Our Graduate Artist-In-Residence Janet Tryner has got off to a busy start to the year, and has been making great use of her studio space at Eaton House. Have a read of her latest blog to see the direction the residency is now taking her creative practice…
“I have been busy in the studio sewing polythene oak galls and as my current body of work is in production I find I have become less reflective and more practical in my approach to it. Having got used to working in a studio and finding that I like it, I’m now reaching out for ways to sustain its presence in my life.
The art I am making now is generating ideas for other work in an antecedent sense so that although the original idea is still present I have plenty of ideas around where to take it next. I turn polythene round in my hands and realise the potential in its materiality and it becomes a parent, then grandparent of the next. This is a rather more internal way of working than the reactive way I’ve been used to, and I often check up on my old external stimuli; the Knopper oak gall wasp, oak trees, and ground-level activity. However, one of the reasons am dwelling on the work and not out recording, is that my experience of life as lived relentlessly is not reflected in the experience of my subjects whose annual cycle of growth, decay, and hibernation cannot be circumvented. In their absence I am busy.

:: DATA EXCERPT ::
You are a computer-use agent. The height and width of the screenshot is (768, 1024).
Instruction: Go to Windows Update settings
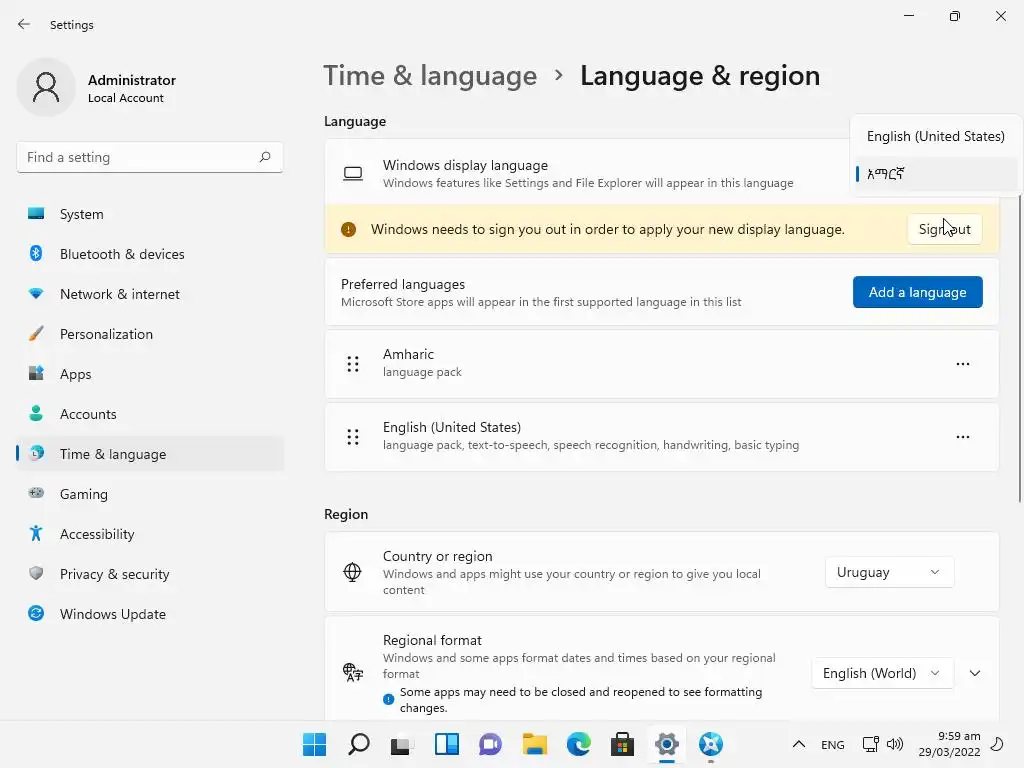(113, 614)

:: TASK DESCRIPTION ::
In the passage on Janet Tryner's residency, where is her studio space located? Answer from the passage on Janet Tryner's residency alone.

:: WORKED SOLUTION ::
Eaton House